====== Provided information

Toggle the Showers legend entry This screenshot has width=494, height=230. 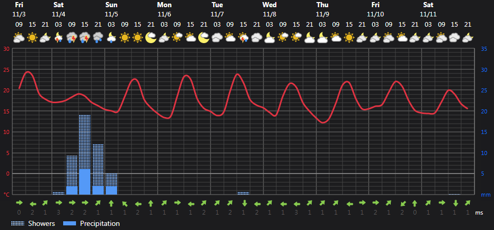[x=33, y=224]
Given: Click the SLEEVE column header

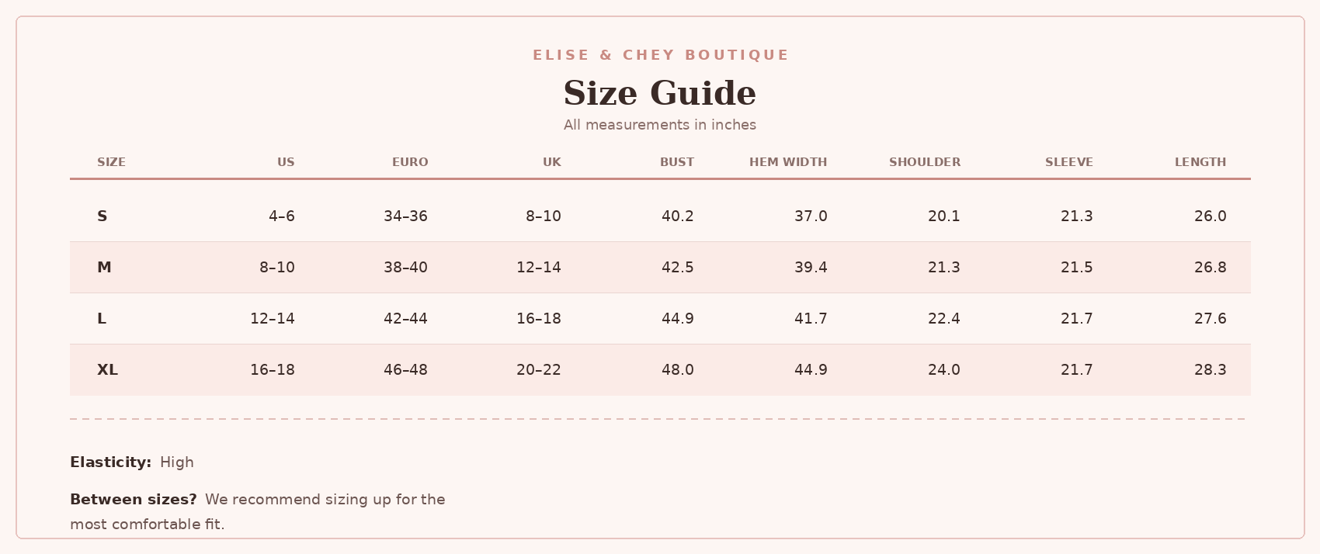Looking at the screenshot, I should pyautogui.click(x=1069, y=162).
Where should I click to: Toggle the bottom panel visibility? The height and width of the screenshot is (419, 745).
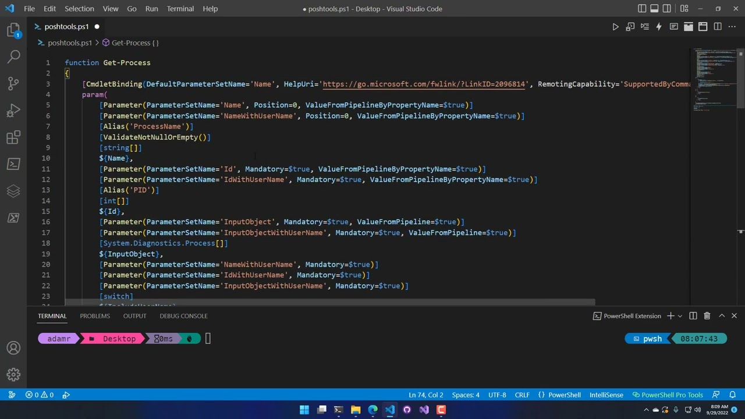[x=654, y=9]

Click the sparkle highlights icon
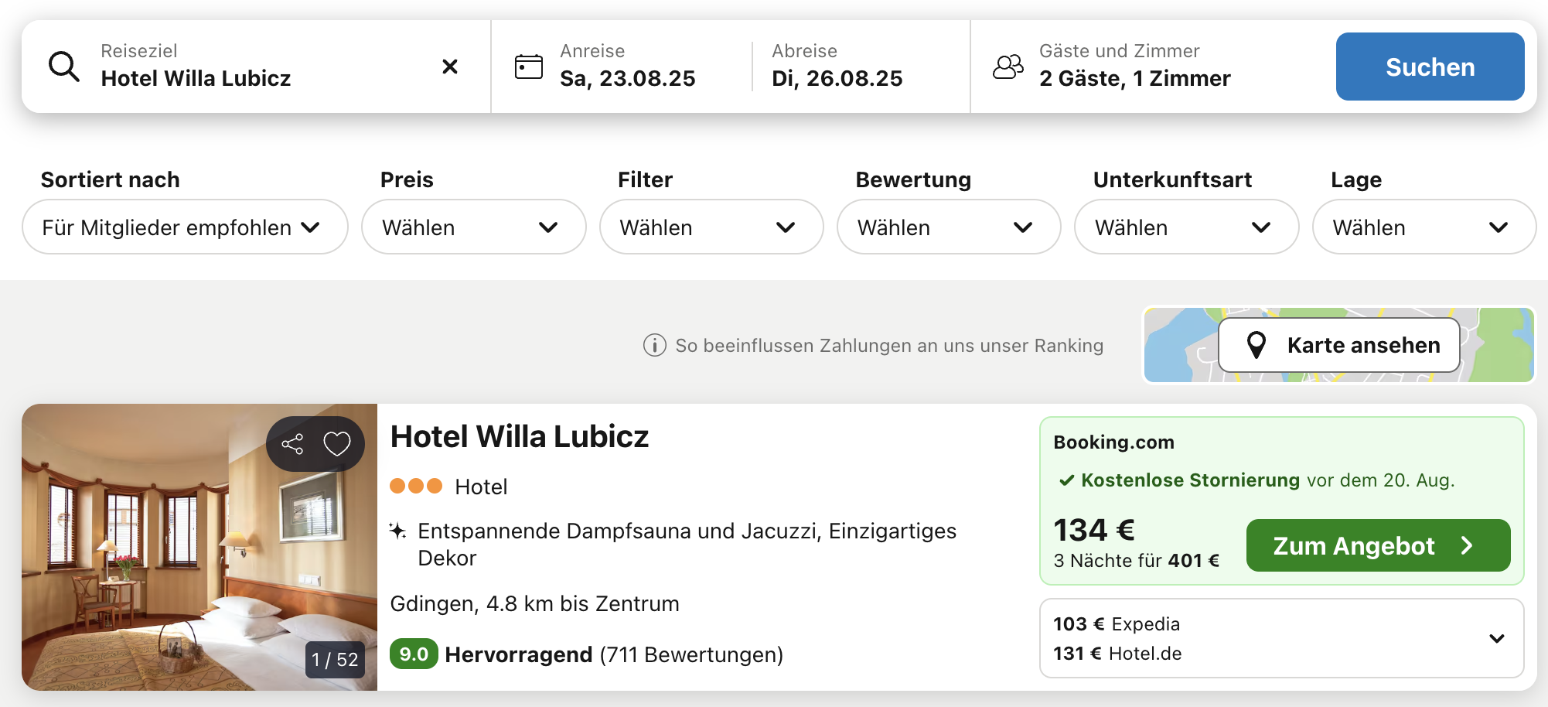(397, 531)
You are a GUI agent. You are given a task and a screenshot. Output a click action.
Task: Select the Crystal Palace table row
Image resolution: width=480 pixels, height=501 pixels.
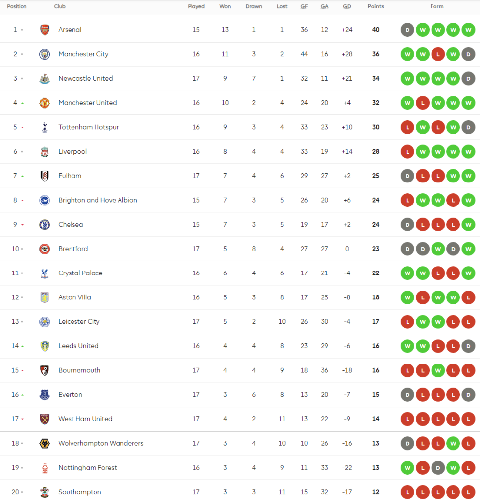[x=240, y=273]
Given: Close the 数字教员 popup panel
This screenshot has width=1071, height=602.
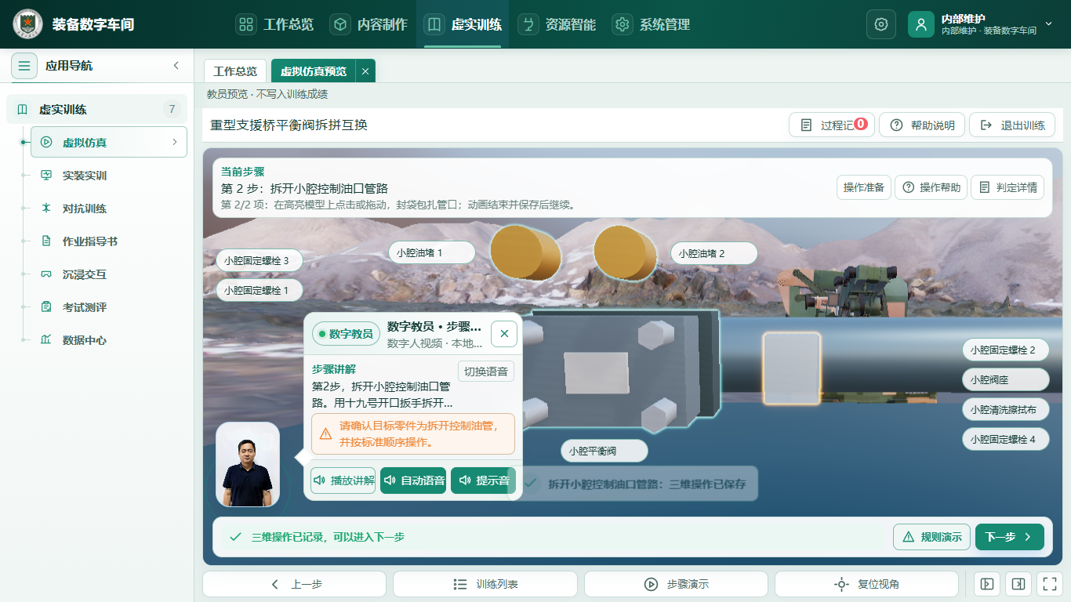Looking at the screenshot, I should click(x=504, y=334).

============

Your instructions: In the records above, find the line containing "Given: Click the SLEEVE column header" and the line containing "You are a GUI", then give both of them again word for word along with every line between. Omit any pictures.

Exercise output:
Given: Click the SLEEVE column header

Looking at the screenshot, I should pyautogui.click(x=1069, y=162).
Where should I click to: Toggle the bottom panel visibility? The height and width of the screenshot is (419, 745).
[x=654, y=9]

Click the sparkle highlights icon
(397, 531)
You are a GUI agent. You are given a task and a screenshot. Output a click action.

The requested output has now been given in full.